Gout definitions less than crystal clear

Gout was recognised millennia ago, but rheumatologists still can’t agree on definitions for the key elements of the disease.

In a poster presented at the ACR meeting here in San Diego, Australian and New Zealand rheumatologists found that published papers agreed strongly on some terms including ‘hyperuricaemia’ and ‘tophus’, but had trouble achieving harmony in terms as basic as ‘acute gout’ and ‘erosion’.

“The existing nomenclature of gout disease elements is imprecise and inconsistent,” they concluded.

The imprecision could be a barrier to effective communication in both clinical and research settings and required consensus to resolve the inconsistencies, they said.

Dr David Bursill, from Adelaide, and colleagues analysed 549 articles on gout or hyperuricaemia published in the top 10 rheumatology journals and top five general medicine journals between 2012 and 2017.

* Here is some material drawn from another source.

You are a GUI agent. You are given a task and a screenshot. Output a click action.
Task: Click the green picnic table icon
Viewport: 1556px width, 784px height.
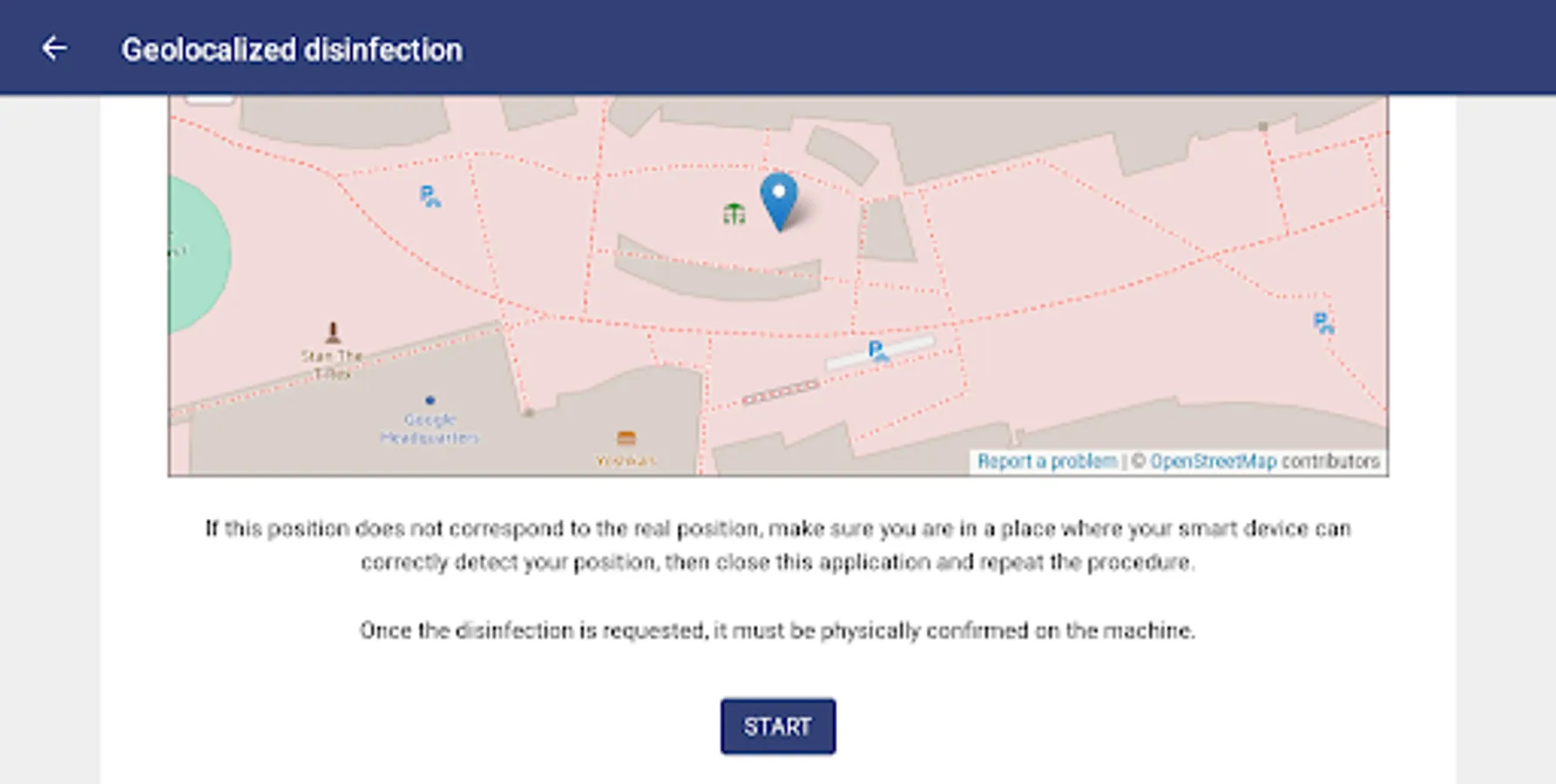click(x=734, y=213)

They identified 342 different labels used to describe 10 basic elements of the disease.

‘Hyperuricaemia’ was used by 99% of articles to describe ‘an elevated circulating level of the final enzymatic product generated by xanthine oxidase in purine metabolism in humans’.

‘Tophus’ also caused little difficulty, used in 92.5% of articles to describe ‘a discrete collection of pathogenic crystals with associated host-response tissue’.

A remarkable total of 162 different labels were used to describe ‘an episode of acute inflammation triggered by the presence of pathogenic crystals’. ‘Acute gout’ was most popular, but was used in only 34% of cases. About one-third of articles used at least four different labels in the same paper.

Similarly, authors managed to generate 30 different labels for ‘the presence of structural bone damage due to gout’. Only 54% used the most common term, ‘erosion’.

The survey did not settle the continuing battle between ‘uric acid’ and ‘urate’. Each was used in about 63% of articles, and both labels were used interchangeably in 26% articles.